### [TASK ITEM]
Nothing but an exact repeat of the data, with pictures removed, belongs in the answer.

Stored items
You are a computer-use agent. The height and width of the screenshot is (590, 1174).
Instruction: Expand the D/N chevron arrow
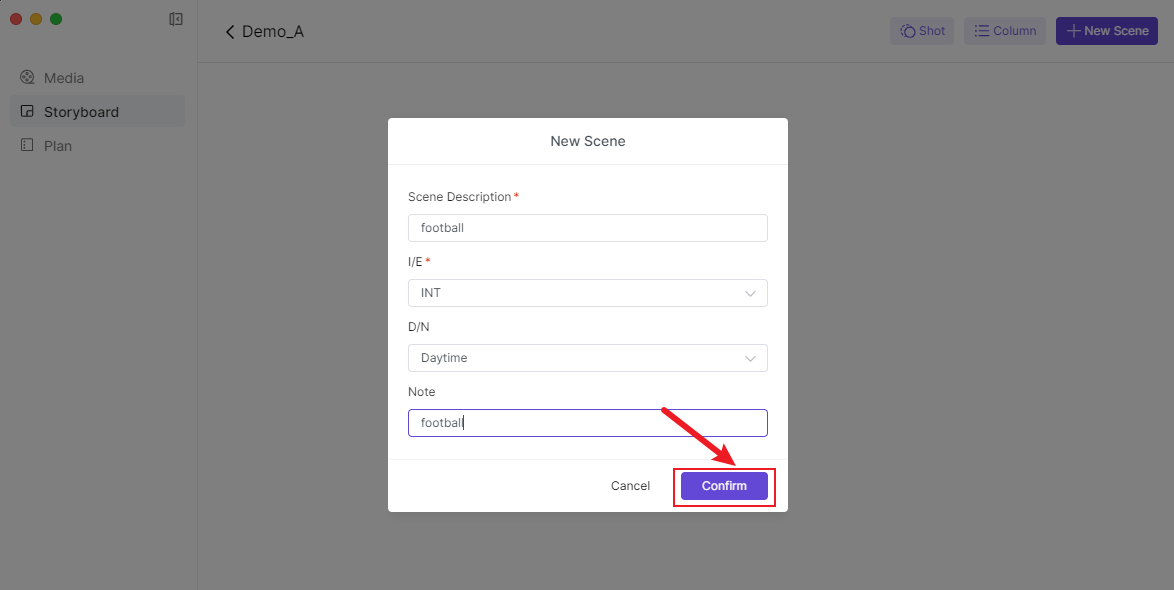click(x=751, y=358)
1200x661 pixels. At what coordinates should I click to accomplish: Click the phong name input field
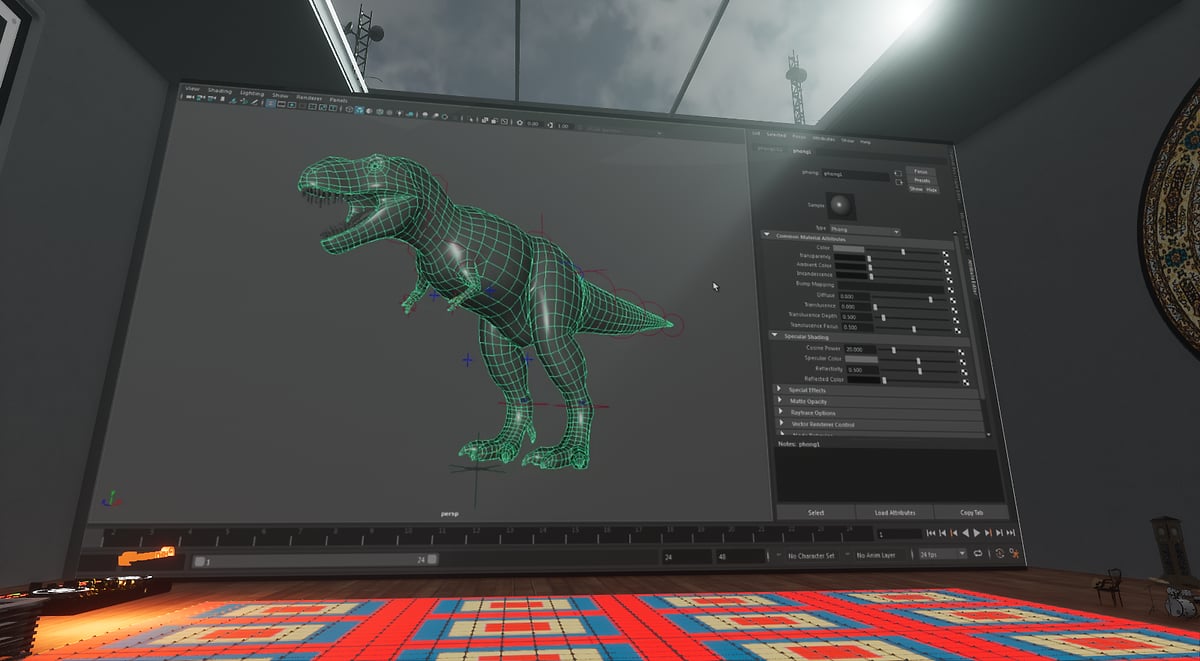tap(856, 175)
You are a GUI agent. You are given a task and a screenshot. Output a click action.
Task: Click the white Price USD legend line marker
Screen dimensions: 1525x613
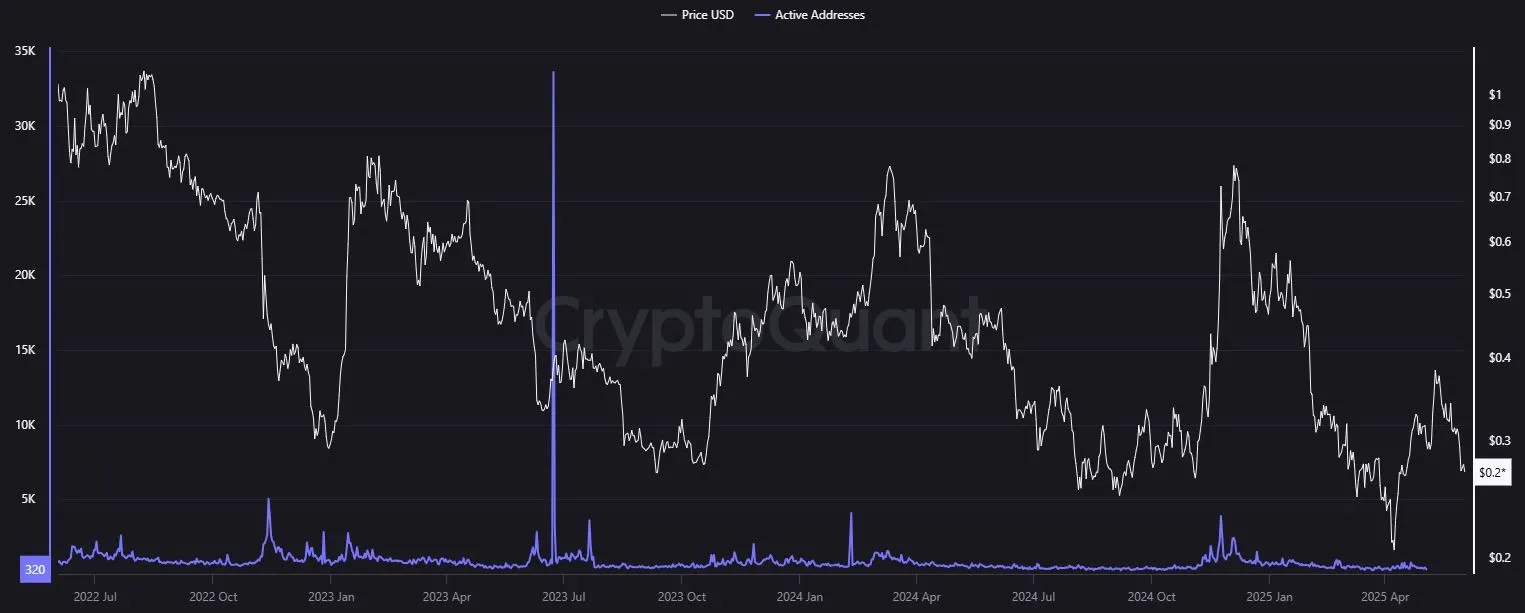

### [SOLUTION]
You are a computer-use agent. The height and width of the screenshot is (590, 1174).
Instruction: Expand the D/N chevron arrow
click(x=751, y=358)
1200x661 pixels. At what coordinates should I click to accomplish: Click the phong name input field
tap(856, 175)
You are a GUI agent. You are given a task and a screenshot. Output a click action.
Task: Click the white Price USD legend line marker
Screen dimensions: 1525x613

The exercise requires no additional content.